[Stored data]
--------------------------------------------------

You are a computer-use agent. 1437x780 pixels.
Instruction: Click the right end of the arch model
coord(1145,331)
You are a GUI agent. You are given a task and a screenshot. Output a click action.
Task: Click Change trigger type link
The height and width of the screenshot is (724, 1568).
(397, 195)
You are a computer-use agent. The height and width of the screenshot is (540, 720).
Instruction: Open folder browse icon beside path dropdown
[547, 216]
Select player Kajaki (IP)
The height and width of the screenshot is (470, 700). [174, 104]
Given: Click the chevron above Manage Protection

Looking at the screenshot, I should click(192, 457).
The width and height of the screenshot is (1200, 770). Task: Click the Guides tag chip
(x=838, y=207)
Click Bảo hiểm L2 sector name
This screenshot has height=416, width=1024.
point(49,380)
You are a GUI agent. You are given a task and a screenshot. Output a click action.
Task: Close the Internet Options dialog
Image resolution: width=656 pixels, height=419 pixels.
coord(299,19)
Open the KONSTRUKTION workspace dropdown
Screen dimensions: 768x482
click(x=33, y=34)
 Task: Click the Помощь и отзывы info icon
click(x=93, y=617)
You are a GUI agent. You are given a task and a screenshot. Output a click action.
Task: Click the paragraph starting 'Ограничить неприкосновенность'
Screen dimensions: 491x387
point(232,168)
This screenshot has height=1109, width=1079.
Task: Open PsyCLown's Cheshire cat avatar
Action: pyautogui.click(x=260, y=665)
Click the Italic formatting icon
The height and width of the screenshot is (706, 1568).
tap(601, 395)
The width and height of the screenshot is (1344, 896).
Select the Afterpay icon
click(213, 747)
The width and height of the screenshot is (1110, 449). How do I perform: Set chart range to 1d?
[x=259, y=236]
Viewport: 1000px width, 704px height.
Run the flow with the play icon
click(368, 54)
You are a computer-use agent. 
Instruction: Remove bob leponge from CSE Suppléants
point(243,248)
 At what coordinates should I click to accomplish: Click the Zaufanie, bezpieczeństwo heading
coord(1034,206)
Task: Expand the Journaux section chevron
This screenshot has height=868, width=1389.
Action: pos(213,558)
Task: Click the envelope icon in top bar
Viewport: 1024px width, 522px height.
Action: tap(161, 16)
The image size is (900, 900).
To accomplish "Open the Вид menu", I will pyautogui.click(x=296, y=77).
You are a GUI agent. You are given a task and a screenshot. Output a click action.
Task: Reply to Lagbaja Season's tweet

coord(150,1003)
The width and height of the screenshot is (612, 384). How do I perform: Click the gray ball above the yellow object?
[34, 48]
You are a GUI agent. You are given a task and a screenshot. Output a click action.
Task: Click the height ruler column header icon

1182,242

--------------------------------------------------

## DIRECTIONS
Each record above is to be reproduced word for word.

## EXERCISE SOLUTION
You are a computer-use agent. 1437x780 pixels.
Instruction: Click the right end of the arch model
coord(1145,331)
You are a GUI agent. You are given a task and a screenshot. Output a click action.
Task: Click Change trigger type link
The height and width of the screenshot is (724, 1568).
(397, 195)
You are a computer-use agent. The height and width of the screenshot is (540, 720).
Instruction: Open folder browse icon beside path dropdown
[547, 216]
Select player Kajaki (IP)
The height and width of the screenshot is (470, 700). [174, 104]
Given: Click the chevron above Manage Protection

Looking at the screenshot, I should click(192, 457).
The width and height of the screenshot is (1200, 770). Task: Click the Guides tag chip
(x=838, y=207)
Click Bảo hiểm L2 sector name
This screenshot has height=416, width=1024.
point(49,380)
You are a GUI agent. You are given a task and a screenshot. Output a click action.
Task: Close the Internet Options dialog
Image resolution: width=656 pixels, height=419 pixels.
coord(299,19)
Open the KONSTRUKTION workspace dropdown
Screen dimensions: 768x482
click(x=33, y=34)
 Task: Click the Помощь и отзывы info icon
click(x=93, y=617)
You are a GUI agent. You are given a task and a screenshot. Output a click action.
Task: Click the paragraph starting 'Ограничить неприкосновенность'
Screen dimensions: 491x387
point(232,168)
This screenshot has height=1109, width=1079.
Task: Open PsyCLown's Cheshire cat avatar
Action: pyautogui.click(x=260, y=665)
Click the Italic formatting icon
The height and width of the screenshot is (706, 1568).
tap(601, 395)
The width and height of the screenshot is (1344, 896).
Select the Afterpay icon
click(213, 747)
The width and height of the screenshot is (1110, 449). How do I perform: Set chart range to 1d?
[x=259, y=236]
Viewport: 1000px width, 704px height.
Run the flow with the play icon
click(368, 54)
You are a computer-use agent. 
Instruction: Remove bob leponge from CSE Suppléants
point(243,248)
 At what coordinates should I click to accomplish: Click the Zaufanie, bezpieczeństwo heading
coord(1034,206)
Task: Expand the Journaux section chevron
This screenshot has height=868, width=1389.
Action: pos(213,558)
Task: Click the envelope icon in top bar
Viewport: 1024px width, 522px height.
Action: tap(161, 16)
The image size is (900, 900).
To accomplish "Open the Вид menu", I will pyautogui.click(x=296, y=77).
You are a GUI agent. You are given a task and a screenshot. Output a click action.
Task: Reply to Lagbaja Season's tweet

coord(150,1003)
The width and height of the screenshot is (612, 384). How do I perform: Click the gray ball above the yellow object?
[34, 48]
You are a GUI agent. You are given a task and a screenshot. Output a click action.
Task: Click the height ruler column header icon

1182,242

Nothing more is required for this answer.